DATA SHOWN START

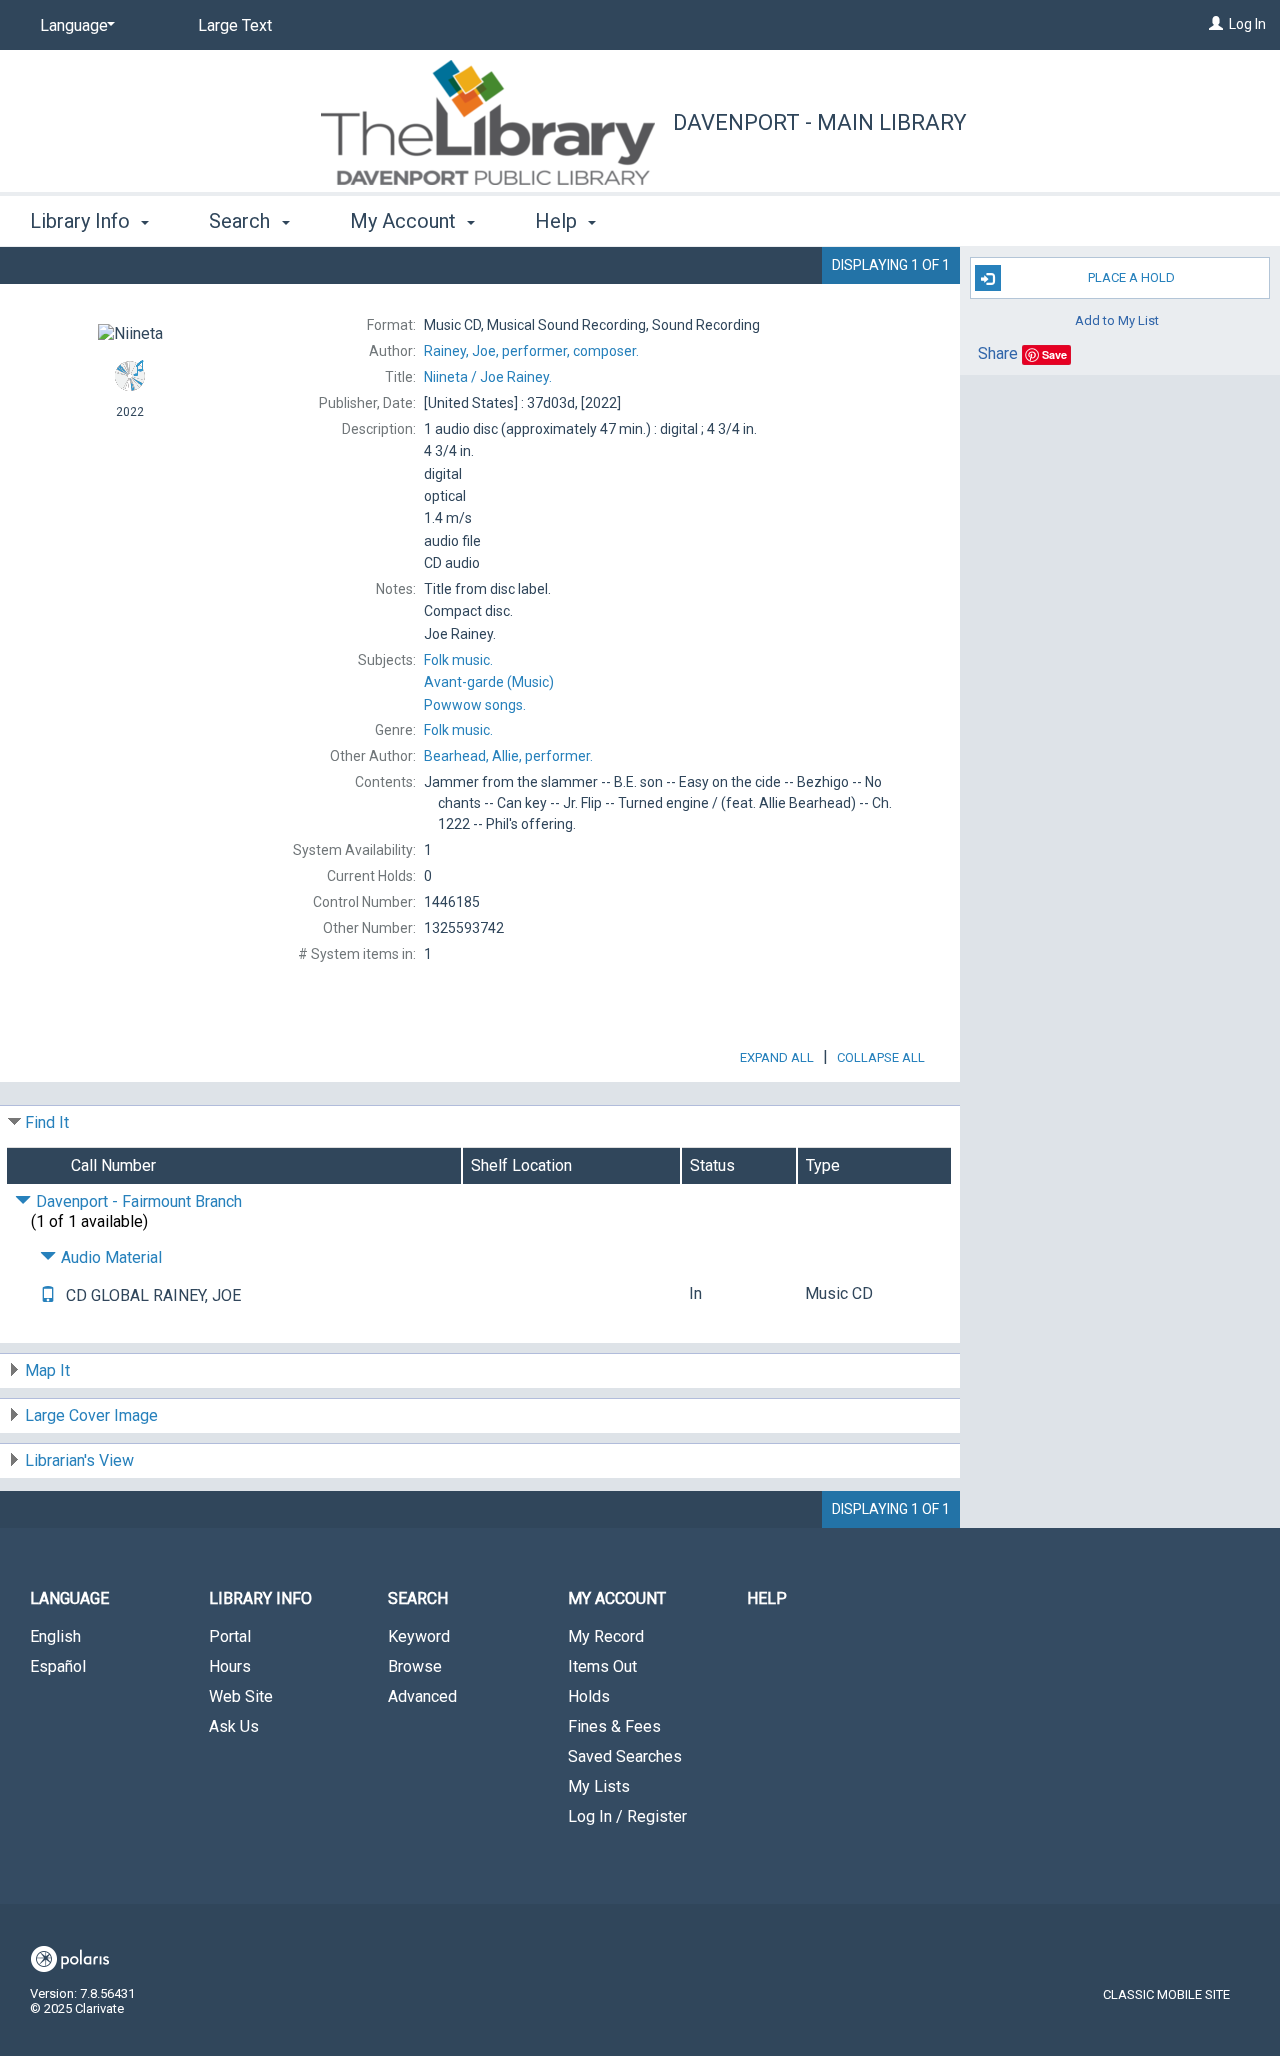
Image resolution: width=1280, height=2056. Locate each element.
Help (767, 1598)
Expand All (777, 1057)
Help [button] (558, 221)
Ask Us (234, 1726)
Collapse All (881, 1057)
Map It (47, 1370)
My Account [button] (405, 221)
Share (998, 353)
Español (58, 1666)
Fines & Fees (614, 1726)
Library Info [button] (82, 221)
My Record (606, 1636)
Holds (589, 1696)
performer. (508, 756)
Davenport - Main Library (820, 122)
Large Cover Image (91, 1415)
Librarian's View (79, 1460)
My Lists (599, 1786)
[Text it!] (48, 1295)
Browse (415, 1666)
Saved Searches (625, 1756)
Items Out (602, 1666)
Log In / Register (627, 1816)
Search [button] (242, 221)
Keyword (419, 1636)
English (55, 1636)
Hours (230, 1666)
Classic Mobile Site (1166, 1994)
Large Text (235, 25)
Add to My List (1117, 319)
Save (1054, 354)
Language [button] (69, 1598)
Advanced (422, 1696)
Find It (47, 1122)
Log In (1247, 24)
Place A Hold (1131, 277)
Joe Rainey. (488, 377)
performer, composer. (531, 351)
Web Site (241, 1696)
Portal (230, 1636)
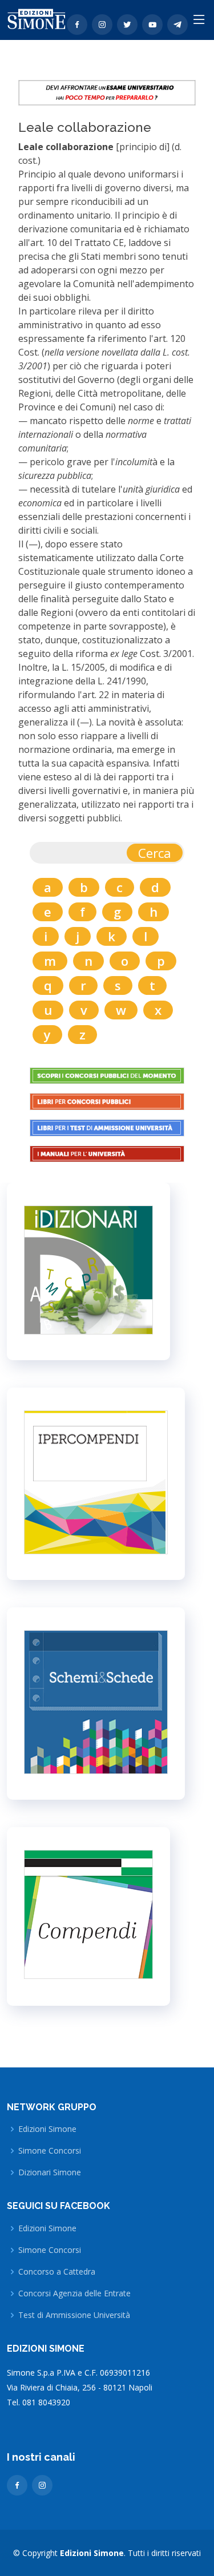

DATA SHOWN END

◆ **WORK REQUIRED**
Looking through the records, copy out every line in which the word "Image" is found.

◆ **OUTPUT FOR THIS EXERCISE**
Image resolution: width=1280, height=2056. Locate each element.
Large Cover Image (91, 1415)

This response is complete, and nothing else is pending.